Comparison of the Oral and Intravenous Routes for Treating Asthma with Methylprednisolone and Theophylline

2 Feb

Comparison of the Oral and Intravenous Routes for Treating Asthma with Methylprednisolone and TheophyllineIntravenous administration of corticosteroids and theophylline has been considered superior to oral use in treating acute episodes of airways obstruction. The intravenous (IV) route is thought to be more reliable, and there is evidence for an earlier onset of steroid action when given IV However, this may not be of clinical importance in the majority of patients. There is currently no consensus regarding the appropriate dose of steroids in acute airways obstruction and the role of theophylline is the subject of active debate and investigation. While some recent data favor a larger dose of steroids than could be given orally in patients with severe asthma, most studies have failed to show an advantage of high doses. Intravenous administration has the disadvantage of requiring hospitalization, being expensive, being associated with some morbidity, and encouraging the use of a larger dose than may be needed. This study was undertaken to assess the relative efficacy of equivalent amounts of oral and IV methylprednisolone and theophylline in patients with acute airways obstruction admitted to our hospital. To our knowledge such a study had not been done previously. xalatan generic

Material and Methods
Patients over the age of 20 years with a history of obstructive airways disease who were admitted to the Vifilsstadir Chest Hospital with recent worsening of dyspnea and wheezing were considered for study Most patients had been treated previously at the hospital and were admitted directly to the pulmonary ward without emergency room therapy. We excluded those patients known to have irreversible chronic obstructive pulmonary disease and those with respiratory failure, pneumonia, or heart failure.

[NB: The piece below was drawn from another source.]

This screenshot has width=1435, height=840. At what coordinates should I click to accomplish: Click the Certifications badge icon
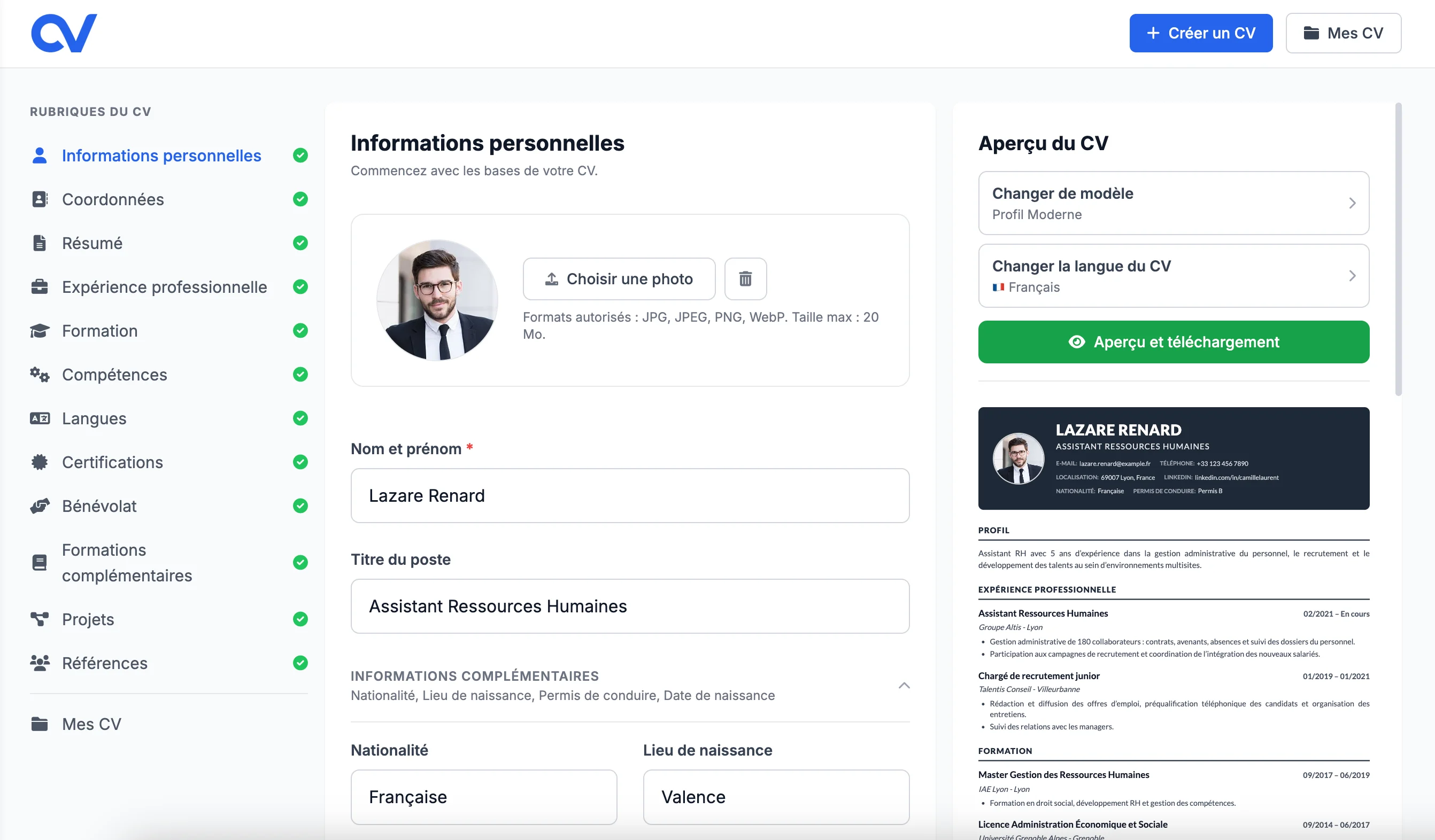[38, 462]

Patients who had received more than a maintenance dose of glucocorticoid in the two weeks preceding admission were also excluded.
The study was approved by the Icelandic Ministry of Health. All patients gave informed consent after receiving an explanation of the protocol. A history and physical examination were performed by one of the investigators. Each patient then underwent spirometric evaluation using a dry wedge spirometer (Vitalograph Limited). Three forced exhalations were performed, and the best value for forced vital capacity and forced expiratory volume in one second were used.